Task to complete >> Rewrite the records from the line containing "Image resolution: width=1429" through the line containing "point(455,139)", switching "hyperlink" to "web link" and keeping everything else the same. Leave the pictures out.

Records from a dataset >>
────────

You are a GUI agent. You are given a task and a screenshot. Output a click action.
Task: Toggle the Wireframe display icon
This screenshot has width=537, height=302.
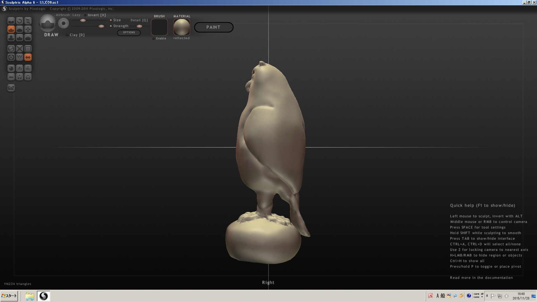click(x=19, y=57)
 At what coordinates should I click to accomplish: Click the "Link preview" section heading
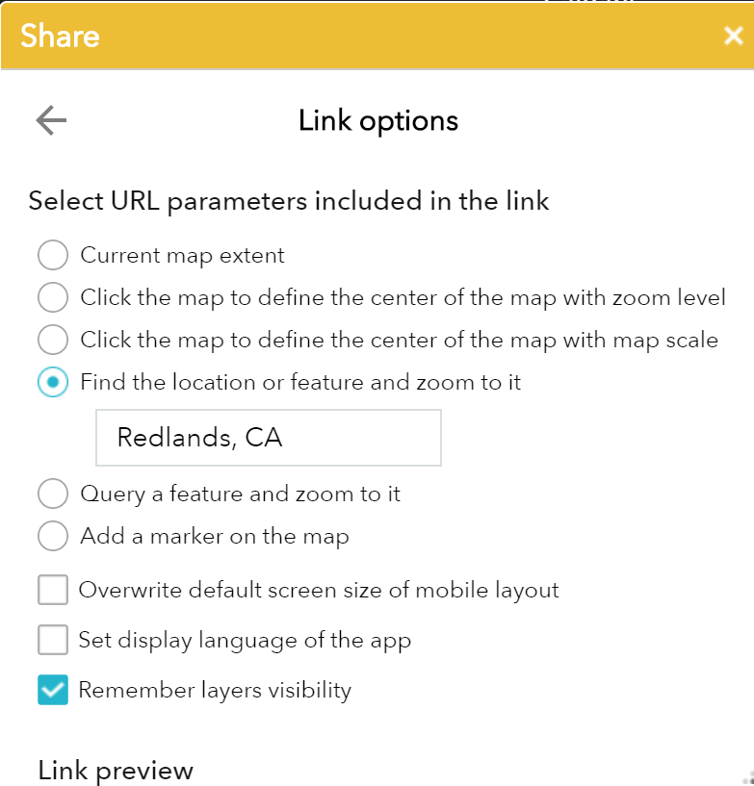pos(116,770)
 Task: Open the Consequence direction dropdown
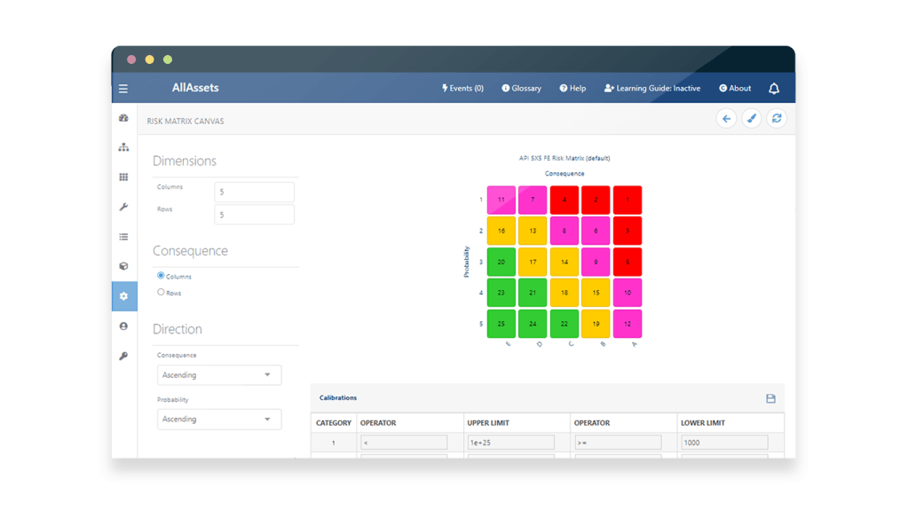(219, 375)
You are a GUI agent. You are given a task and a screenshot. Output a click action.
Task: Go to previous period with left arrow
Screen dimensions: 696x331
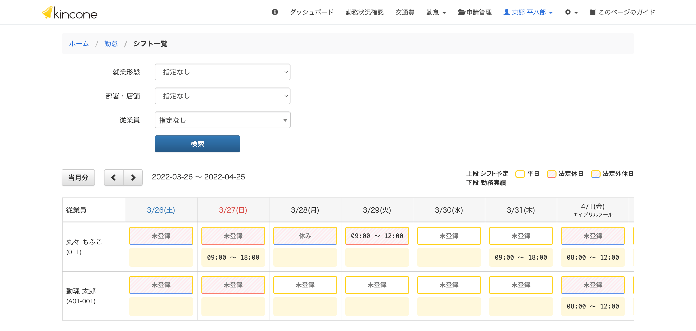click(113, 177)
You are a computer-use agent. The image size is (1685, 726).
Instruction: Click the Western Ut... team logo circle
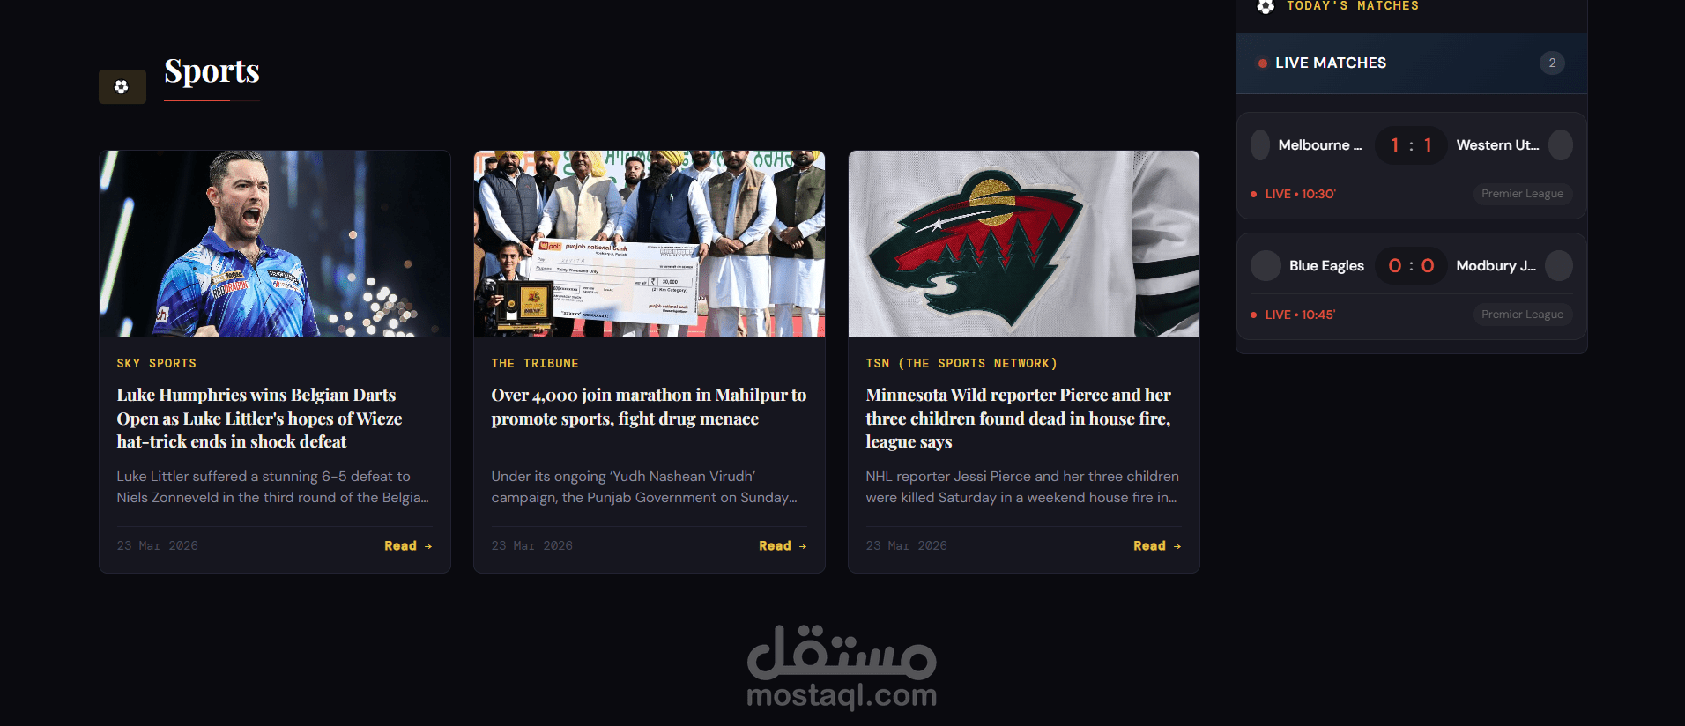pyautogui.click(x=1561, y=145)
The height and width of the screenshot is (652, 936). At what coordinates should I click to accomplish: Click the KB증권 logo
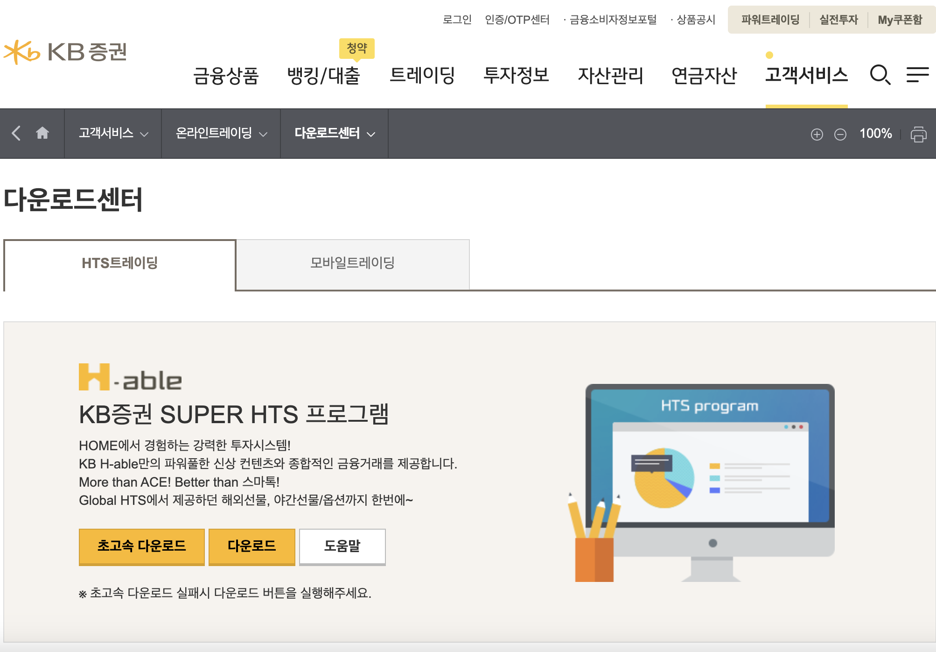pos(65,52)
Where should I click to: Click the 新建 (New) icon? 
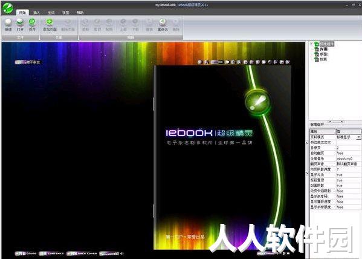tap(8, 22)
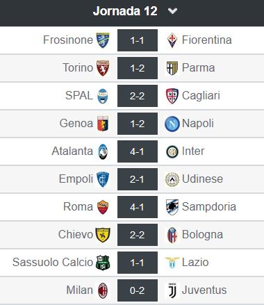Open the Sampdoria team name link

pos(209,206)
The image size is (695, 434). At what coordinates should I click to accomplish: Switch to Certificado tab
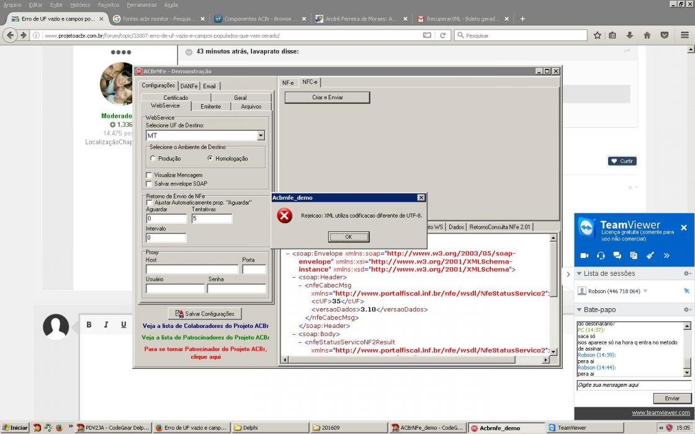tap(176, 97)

────────

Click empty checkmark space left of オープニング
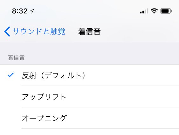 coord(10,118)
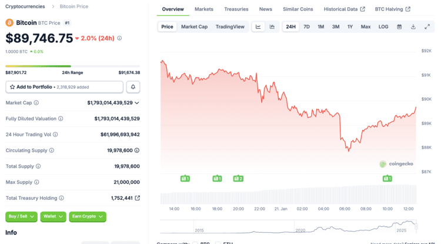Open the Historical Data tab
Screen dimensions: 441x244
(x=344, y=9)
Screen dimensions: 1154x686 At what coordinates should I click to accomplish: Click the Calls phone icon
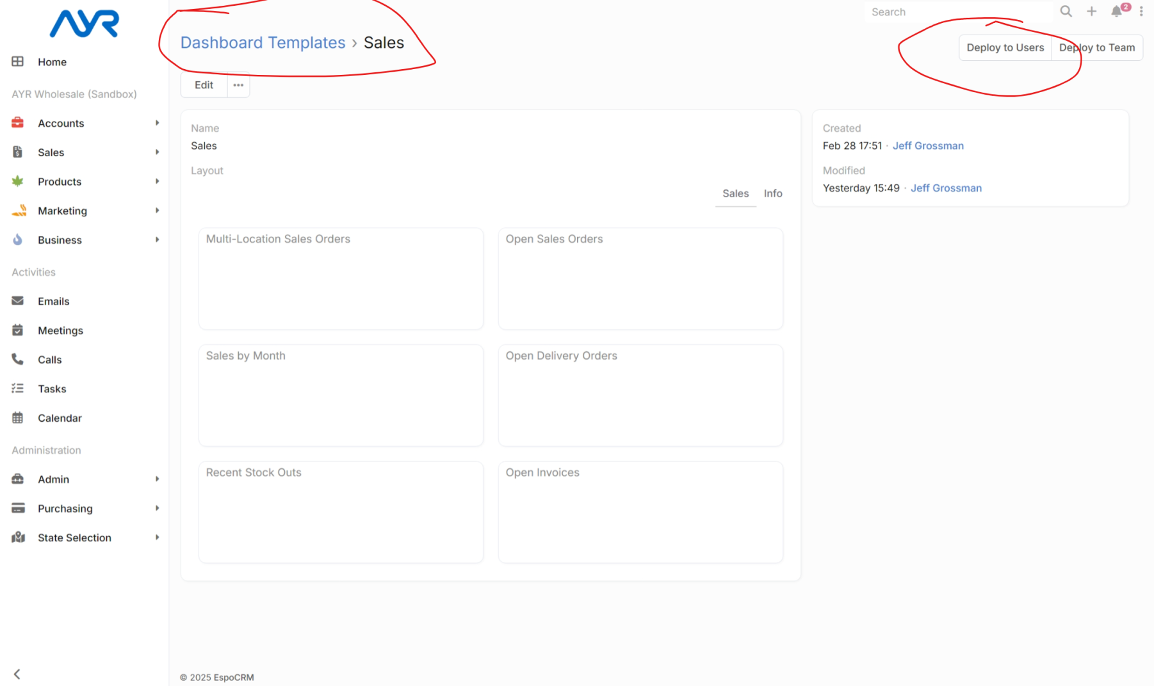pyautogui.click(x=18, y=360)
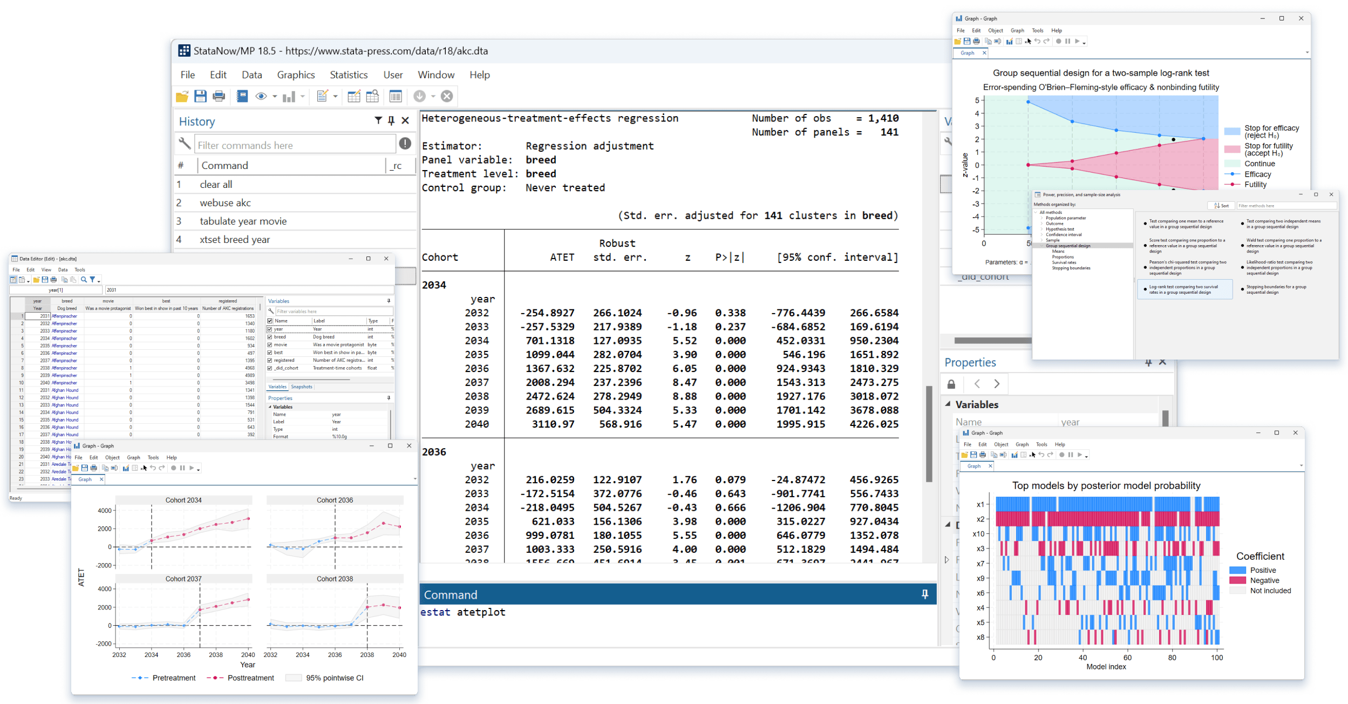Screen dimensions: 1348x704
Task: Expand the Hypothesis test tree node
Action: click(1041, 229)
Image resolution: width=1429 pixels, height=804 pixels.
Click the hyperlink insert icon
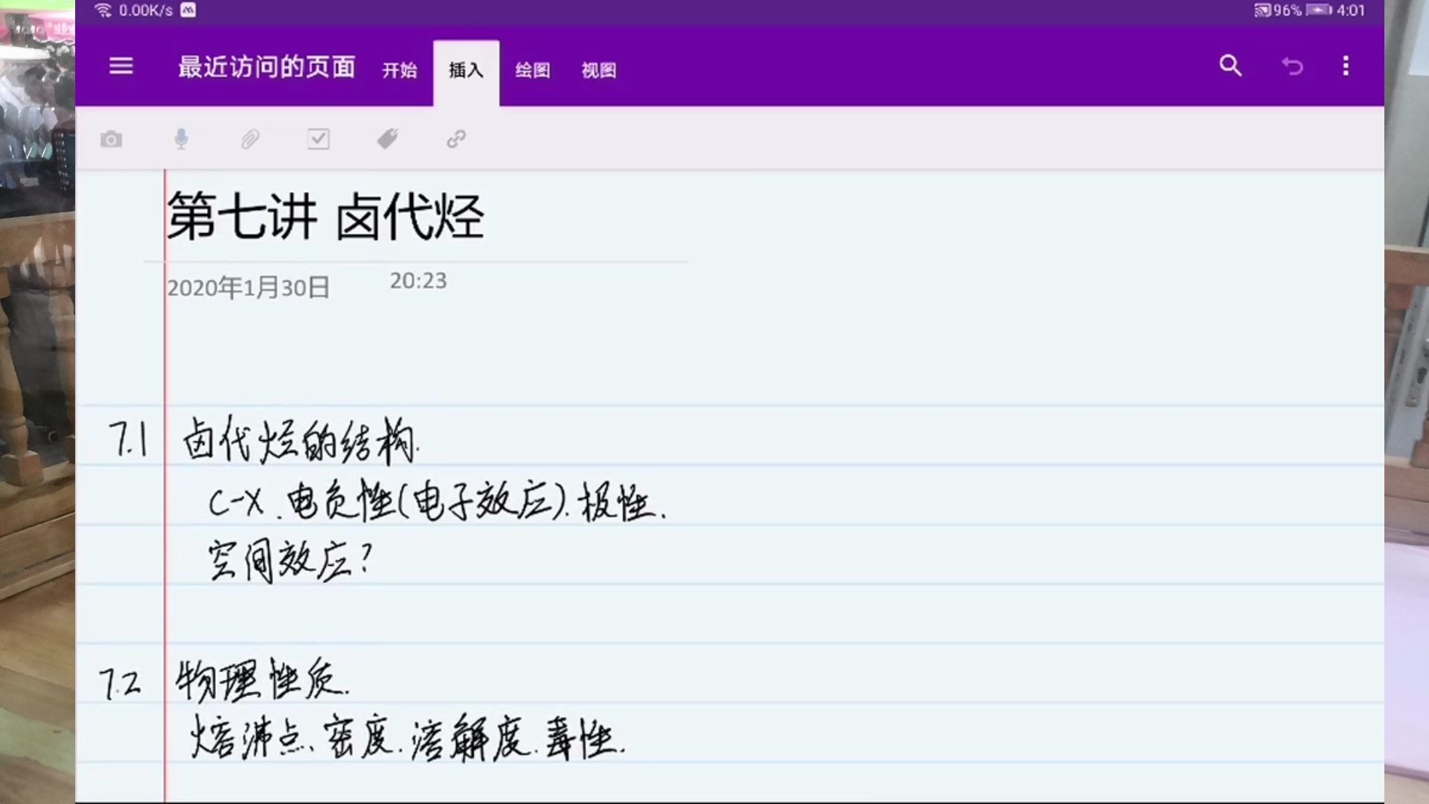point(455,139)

────────

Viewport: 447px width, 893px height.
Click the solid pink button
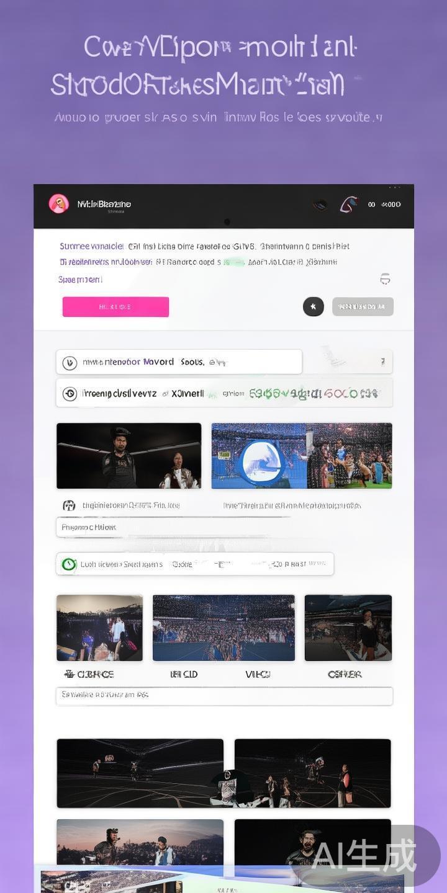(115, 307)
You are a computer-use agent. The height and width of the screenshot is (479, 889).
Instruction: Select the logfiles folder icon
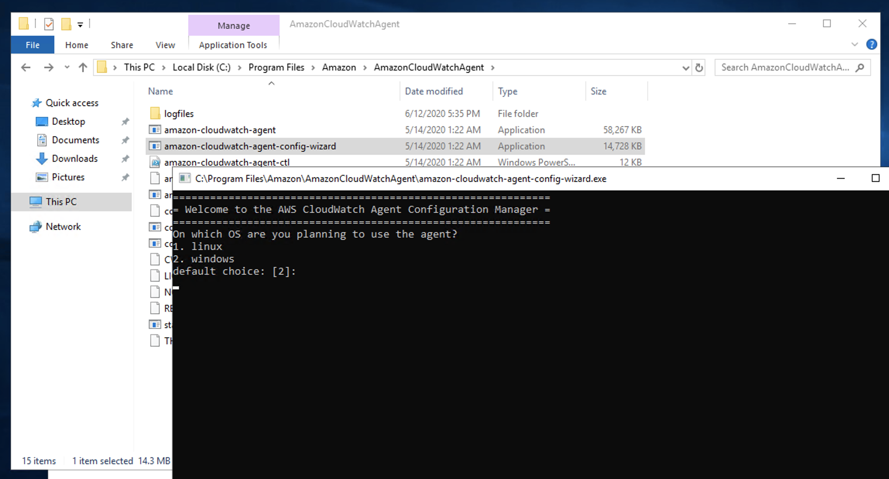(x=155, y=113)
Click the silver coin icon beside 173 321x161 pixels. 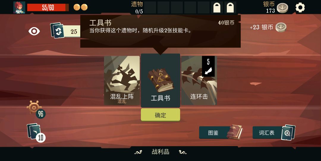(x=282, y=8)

────────

Answer to the problem >>
Image resolution: width=1429 pixels, height=804 pixels.
Click the web link insert icon
point(455,139)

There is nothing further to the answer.